EJERCICIOS
1: En la reflexión sobre la esperanza, cambia "adviento" por "cuaresma" y vuelve a escribir el pasaje desde "Cada adviento, la" hasta "esta se tambalea.", ambos inclusive.
2: Prosigue la reflexión sobre la esperanza en el adviento a partir de su última oración.

SELECCIÓN
«Cuando Jesús salía de Cafarnaúm, lo siguieron dos ciegos, que gritaban: “¡Hijo de David, compadécete de nosotros!”. Al entrar Jesús en la casa, se le acercaron los ciegos y Jesús les preguntó: “¿Creen que puedo hacerlo?”. Ellos le contestaron: “Sí, Señor”. Entonces les tocó los ojos, diciendo: “Que se haga en ustedes conforme a su fe”. Y se les abrieron los ojos. Jesús les advirtió severamente: “Que nadie lo sepa”. Pero ellos, al salir, divulgaron su fama por toda la región». (Mt 9,27-31)
Cada adviento, la Iglesia nos invita a fijarnos en una serie de personajes que nos animan a no bajar la guardia, a mantenernos vigilantes, a saber discernir los “signos de los tiempos” que, a modo de “miguitas de pan”, Dios va dejando caer por el camino de la vida para que no nos despistemos, ni perdamos de vista la meta a la que nos dirigimos. María, los profetas, Juan el Bautista… son modelos de fe que mantiene viva nuestra esperanza.
Pero, como nos recuerda Papa Francisco, la esperanza no debe confundirse con el optimismo de “ver la botella medio llena”; la esperanza no es ingenua, parte y se cimenta en la realidad que se está viviendo, por eso, o se construye sobre piedra o esta se tambalea.

MATERIAL PROPORCIONADO
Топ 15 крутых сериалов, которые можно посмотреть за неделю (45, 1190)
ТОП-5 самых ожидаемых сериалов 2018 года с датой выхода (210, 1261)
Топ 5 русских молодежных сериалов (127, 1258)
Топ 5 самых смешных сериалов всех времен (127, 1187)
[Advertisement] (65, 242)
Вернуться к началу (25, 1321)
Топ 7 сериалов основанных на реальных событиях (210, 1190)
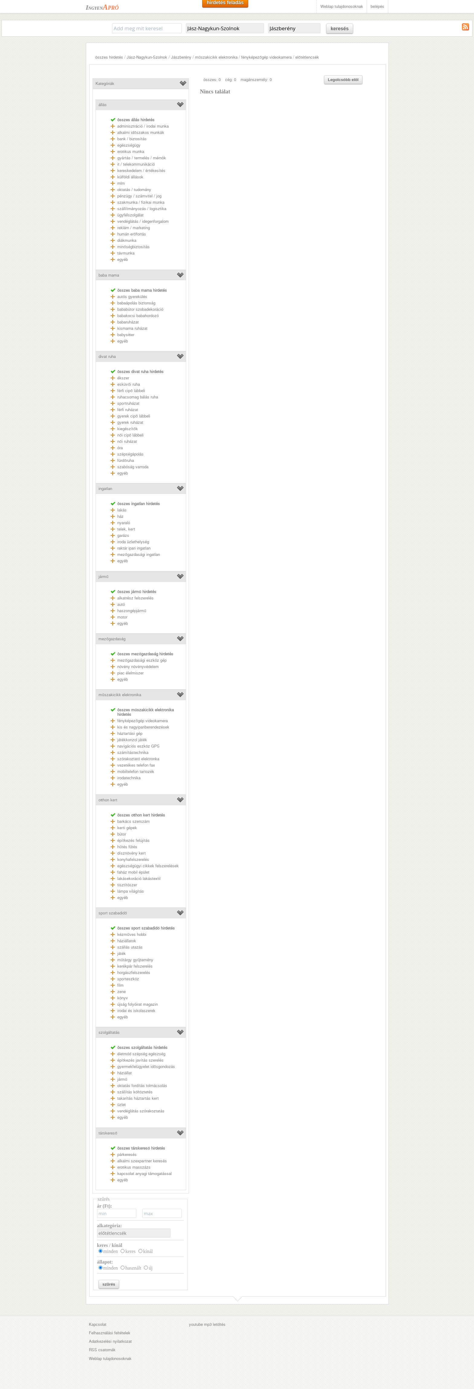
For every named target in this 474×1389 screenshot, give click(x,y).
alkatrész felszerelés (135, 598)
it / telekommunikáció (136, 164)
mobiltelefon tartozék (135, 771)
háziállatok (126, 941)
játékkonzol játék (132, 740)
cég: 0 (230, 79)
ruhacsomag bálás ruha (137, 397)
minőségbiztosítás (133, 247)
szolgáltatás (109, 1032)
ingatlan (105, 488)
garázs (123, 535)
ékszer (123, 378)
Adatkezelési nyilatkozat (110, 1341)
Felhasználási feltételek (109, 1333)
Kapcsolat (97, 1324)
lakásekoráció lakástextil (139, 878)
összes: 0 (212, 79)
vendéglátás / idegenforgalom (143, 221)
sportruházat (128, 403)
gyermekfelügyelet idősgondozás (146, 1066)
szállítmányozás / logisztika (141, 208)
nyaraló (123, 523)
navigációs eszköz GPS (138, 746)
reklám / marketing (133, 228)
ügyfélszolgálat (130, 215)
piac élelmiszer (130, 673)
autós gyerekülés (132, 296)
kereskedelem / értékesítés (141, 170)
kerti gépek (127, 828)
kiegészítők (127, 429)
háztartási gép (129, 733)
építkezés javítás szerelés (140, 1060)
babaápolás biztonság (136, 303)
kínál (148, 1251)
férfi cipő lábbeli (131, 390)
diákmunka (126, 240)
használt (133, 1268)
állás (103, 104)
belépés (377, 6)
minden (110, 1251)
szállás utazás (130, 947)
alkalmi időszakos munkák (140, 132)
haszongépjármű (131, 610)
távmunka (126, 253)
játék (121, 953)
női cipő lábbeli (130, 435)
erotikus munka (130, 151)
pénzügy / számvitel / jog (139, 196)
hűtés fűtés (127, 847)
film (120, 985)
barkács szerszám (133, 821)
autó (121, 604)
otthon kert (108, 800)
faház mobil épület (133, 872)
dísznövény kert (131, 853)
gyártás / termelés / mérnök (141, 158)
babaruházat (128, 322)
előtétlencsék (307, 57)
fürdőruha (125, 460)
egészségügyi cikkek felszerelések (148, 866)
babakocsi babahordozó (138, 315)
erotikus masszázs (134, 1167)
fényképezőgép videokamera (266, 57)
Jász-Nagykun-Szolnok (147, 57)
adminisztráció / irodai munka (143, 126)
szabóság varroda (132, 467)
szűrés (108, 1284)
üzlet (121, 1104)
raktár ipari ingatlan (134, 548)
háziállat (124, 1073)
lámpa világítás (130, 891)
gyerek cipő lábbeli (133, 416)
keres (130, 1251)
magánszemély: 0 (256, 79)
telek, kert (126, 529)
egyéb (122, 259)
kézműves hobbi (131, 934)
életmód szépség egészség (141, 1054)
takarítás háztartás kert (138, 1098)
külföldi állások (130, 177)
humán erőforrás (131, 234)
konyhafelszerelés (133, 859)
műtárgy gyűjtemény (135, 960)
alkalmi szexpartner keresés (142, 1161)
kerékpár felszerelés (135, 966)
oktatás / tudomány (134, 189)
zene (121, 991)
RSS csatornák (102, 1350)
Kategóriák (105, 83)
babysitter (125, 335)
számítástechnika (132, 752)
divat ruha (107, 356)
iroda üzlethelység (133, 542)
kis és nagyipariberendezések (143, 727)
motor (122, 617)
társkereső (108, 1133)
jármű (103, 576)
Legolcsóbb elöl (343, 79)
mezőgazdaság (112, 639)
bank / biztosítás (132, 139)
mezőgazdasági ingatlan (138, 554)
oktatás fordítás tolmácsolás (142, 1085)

RESPUESTAS POR EJERCICIO
1:
Cada cuaresma, la Iglesia nos invita a fijarnos en una serie de personajes que nos animan a no bajar la guardia, a mantenernos vigilantes, a saber discernir los “signos de los tiempos” que, a modo de “miguitas de pan”, Dios va dejando caer por el camino de la vida para que no nos despistemos, ni perdamos de vista la meta a la que nos dirigimos. María, los profetas, Juan el Bautista… son modelos de fe que mantiene viva nuestra esperanza.
Pero, como nos recuerda Papa Francisco, la esperanza no debe confundirse con el optimismo de “ver la botella medio llena”; la esperanza no es ingenua, parte y se cimenta en la realidad que se está viviendo, por eso, o se construye sobre piedra o esta se tambalea.

2:
Antes de comentar el pasaje del evangelio de hoy, quiero detenerme un poco en la figura del Bautista, de quien señala la cercanía del que ha de venir y al que esperamos en actitud vigilante. Juan, el más grande de los nacidos de mujer (Lc 7,28), deja todo y marcha al desierto para preparar el camino al Señor, predica un bautismo de conversión, se reconoce a sí mismo como indigno de desatar la correa de las sandalias del que “ha de venir”, y cuando lo señala entre los hombres, sabe que se hace necesaria una retirada a tiempo y que él disminuya para que el otro crezca (Jn 3, 30).
En lo humano no debió tener mucho éxito el hombre. No sé si nos hemos fijado en lo que varía una frase solo con cambiar una coma de sitio. No es lo mismo “Una voz grita: (dos puntos) en el desierto, (coma) preparad el camino al Señor” (Is. 40,3) que es lo que quiere hacer Florentino Pérez con la “alta velocidad” en Arabia y otra, muy distinta “Una voz grita en el desierto: (dos puntos cambiados de sitio) preparad el camino al Señor” (Mc. 1, 3), o sea, que le debieron escuchar los alacranes, las alimañas y algún que otro “friki” que pasaba por allí.
Y en el colmo de esta “kénosis” (abajamiento) de vida, por el hecho de ser coherente con sus principios y ser el “pepito grillo” de Herodes, acaba con sus huesos en la cárcel y con el más que probable desenlace de que le corten las uñas de los pies a la altura del pescuezo.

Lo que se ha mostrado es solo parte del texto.